Prep

Most weeks I do a lot of stuff. Some weeks I do a lot of stuff, with not much to show for it at the end, and this has been one of those – preparation, preparation, preparation, as Tony Blair didn’t say.

I have answered literally (and I don’t use the word lightly) hundreds of email – for Poetry on Loan, for the BBC My Story project that I’m co-ordinating for The Reading Agency;  for the projects in the north west and south west… all sorts. I like allsorts, liquorice ones, but I daren’t have them in the house because they are one of the few foodstuffs that I really can’t resist; I’ll just eat them and eat them until I feel sick.

Anyway. On Monday I did the prep for the last third of the dining room – washing ceilings, getting sugar soap in my eyes, sanding, filling – all the boring bits. And I transplanted a penstemon that really wasn’t very happy in a pot. Whether it will survive in the garden, ina  root bed of nettles, I don’t know, but it seemed only fair to give it a chance. My next door neighbour had trimmed my conifers, leaving bits all over the gravel drive, so I cleared all those away – backbreaking work. And I did lots of work on the 8 days book. I also phoned a poet who is doing an event in Birmingham, and does not use emails, or even a computer; he is travelling from London, and expected me to know the times of the trains, and where they leave from. I said I would find out for him, but he said not to bother, in a very disappointed tone. Honestly! Poets!

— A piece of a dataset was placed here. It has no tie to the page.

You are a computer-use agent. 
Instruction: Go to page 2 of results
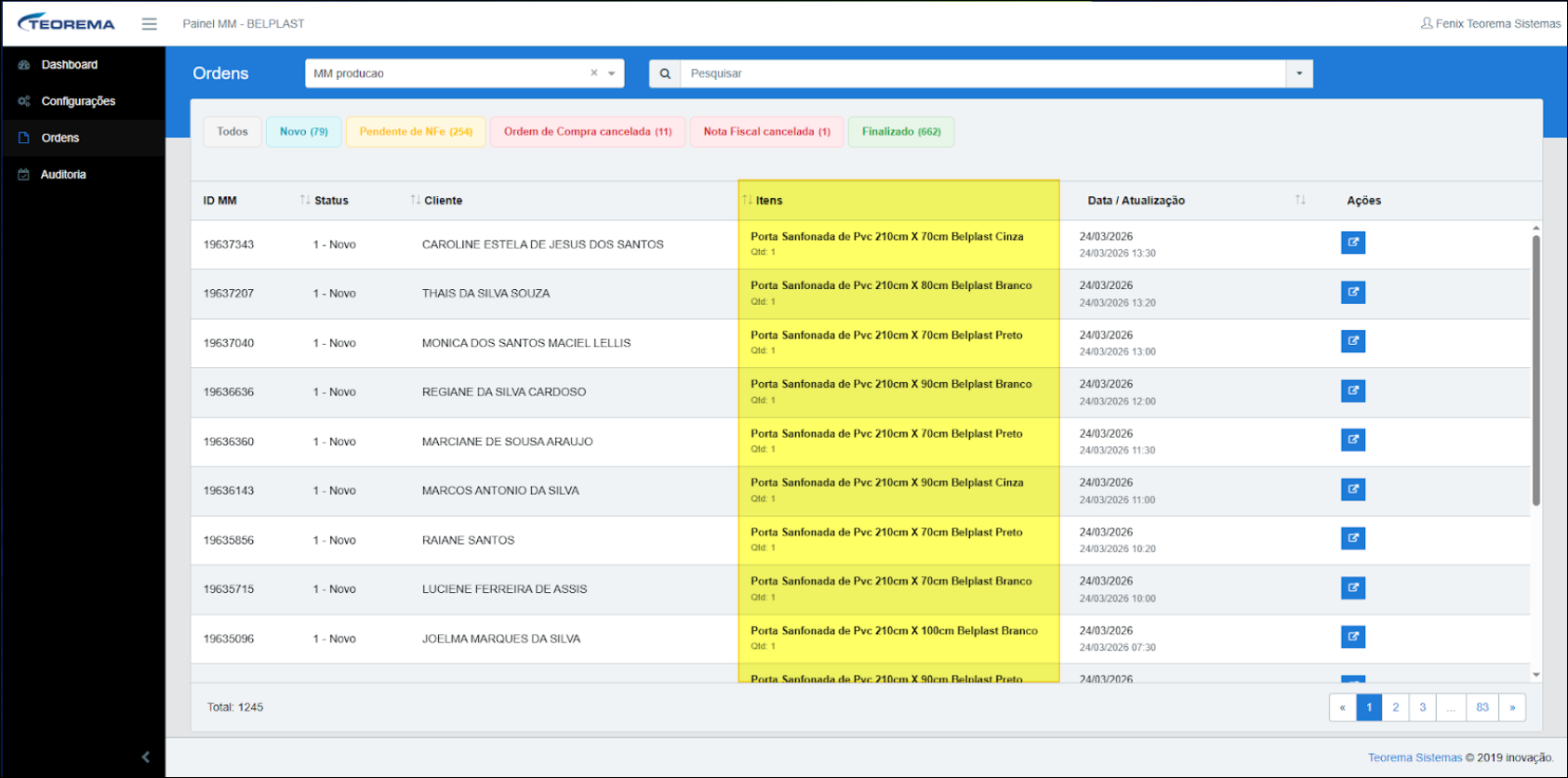1395,707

Monday was painting, and 8 days, and prep for a meeting tomorrow, and arrangements for some sessions with ESOL students (people whose native language is not English) – should be fun. I went to the hospital and worked with two ladies who were inpatients; one an amzing 75-year-old who went backpacking round New Zealand when she was 70! My sort of woman. In the evening there was a TADS meeting. Hooray! Our next play has all been cast, and is going ahead at full speed. I won’t have much to do with it, except on intensive lines coaching, which I seem to do quite well. I think they are scared of me, and learn their lines out of fear – but, well, it works. But I had a headache, which lasted all the next day…

…which was otherwise quite good fun – a TRA staff day in London, with lots of short interactive sessions, much livelier than usual. On the train I sorted all the 8 days extracts into some sort of order.

And then I started regretting taking time for decorating, because the sheer quntity of the work I have outstanding suddenly came home to me. Thursday was all prep and writeups and painting, so I couldn’t get on with the big jobs – there were lots of bitty things that just had to be done quickly. The Greek lesson went well, though; I felt much more comfortable with it all, although that might have been because the people who have lived in Greece weren’t there.

Friday was painting and phone calls and emails, and a session at the doctors’ surgery. The two ladies both said that they had found their homework really difficult, but they had each done a nice little poem. I’ll go easier on them next week. But it started me thinking – am I reallya  slavedriver? I just think that to enjoy something, you have to do it as well as you can, and that means making an effort. Perhaps my expectations are too high; I don’t know; but in my experience, people live up to the expectations you have of them.

In the evening I went to the Cheltenham LitFest party. I always used to enjoy these – there were people there who I could have a laugh with – but there were only two I knew this time, and it was a bit dull. I did meet Jenny Joseph, though (the woman who wrote “When I am an old woman, I shall wear purple.”). She is an old woman now, and she wasn’t weaaring purple. I felt cheated. She is a lovely person, though.

Saturday was a bit different – a conference about wider aspects of medicine – poetry; trust; a surgeon’s inner life. Most of the speakers were really intereseting, but some seemed just to want to show us how clever they are. And none of them seemed to have the idea that actually, if they trusted patients more, then patients would trust them.

The Son was home briefly, which is always entertaining. My daughter came home, too, but she had left when I got in. However, she phoned from a nearby petrol station, because her car was making a smell and a  funny noise, and would I come and help. Obviously, I am known for my mechanical expertise, so I went to investigate. She had over-filled the oil (having checked it by putting the dipstick in the wrong place), and the noise sounded to me rather like an exhaust problem, so I told her she should be ok to drive home. Then I told her again, because she had been busy eyeing up the good-looking young man in a car behind us. I haven’t heard anything since, so I presume – I hope – my advice was correct.

In the evening was the Cheltenham Allstars slam. This was the thirteenth year running I have been in this event – if you count the years when it was the Allcomers’ slam – and I hadn’t before reached the final. I still haven’t reached the final, although I was pleased to get to the semis, because it was such a strong field of poets. But in my semi-final poem, my mouth went completely dry, and I could hardly speak, so it didn’t go well. Oh well, never mind; it was a good evening for the audience.

And today it’s been more painting and more prep, although I’ve nearly finished that so I’ll be able to get on with some of the big pieces of work, I hope. I do think that preparation is worthwhile, but sometimes you can just have too much of a good thing.